**Text block**.
— begin —

1972 May 27

Maria Anaya Ponce’s Life Story

Topics

As told to Carmen Ponce Sforzini and Charlotte Sforzini Arton, May 27 & 31, 1972

Transcript

INT = Interviewer, either Carmen or Charlotte
MP = Maria Ponce

INT: Can you remember back on your childhood, and how many children were there in your family?
MP: I can only remember back to the days when I was about six or seven years old. Thinking back now, I really never had a childhood because I was the oldest of the girls and I had to help my mother with all the work and the bringing up of her six children.
INT: What were some of the chores you had to do?
MP: Well, while my mother had to go about a half mile to bring some water to our house, as we had no running water. So, while she did that, I had to, ah, be like a babysitter and take care of the little ones. And then, when she had to go and wash clothes, it was the same thing. You know, they couldn’t be left alone, so I had to stay with the children.
INT: What did your house look like?
MP: Well, my house used to be one house…a big house, and my grandfather wanted to make two houses out of the big one house. So in one part of the house, my uncle and his family lived, and we lived on the other side.
INT: Were there a lot of cactus around there?
MP: No, none whatsoever. No.
INT: How did you used to dry your clothes?

— end —

**Data section**.
— begin —

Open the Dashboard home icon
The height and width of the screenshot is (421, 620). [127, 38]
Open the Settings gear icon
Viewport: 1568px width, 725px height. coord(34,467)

— end —

**Tasks to complete**.
A: Answer each of these from the life story transcript, one per line:
(i) How many children did Maria Ponce's mother bring up?
(ii) About how far did her mother go to bring water to the house?
(iii) Who lived in the other part of the house that the grandfather divided?
B: List every person whom the life story transcript names in full.
C: Retype the part of the life story transcript between "INT = Interviewer, either" and "you had to do?", inclusive.

**Results of the exercise**.
A:
(i) Six.
(ii) About a half mile.
(iii) Her uncle and his family.

B:
Maria Anaya Ponce
Carmen Ponce Sforzini
Charlotte Sforzini Arton

C:
INT = Interviewer, either Carmen or Charlotte
MP = Maria Ponce

INT: Can you remember back on your childhood, and how many children were there in your family?
MP: I can only remember back to the days when I was about six or seven years old. Thinking back now, I really never had a childhood because I was the oldest of the girls and I had to help my mother with all the work and the bringing up of her six children.
INT: What were some of the chores you had to do?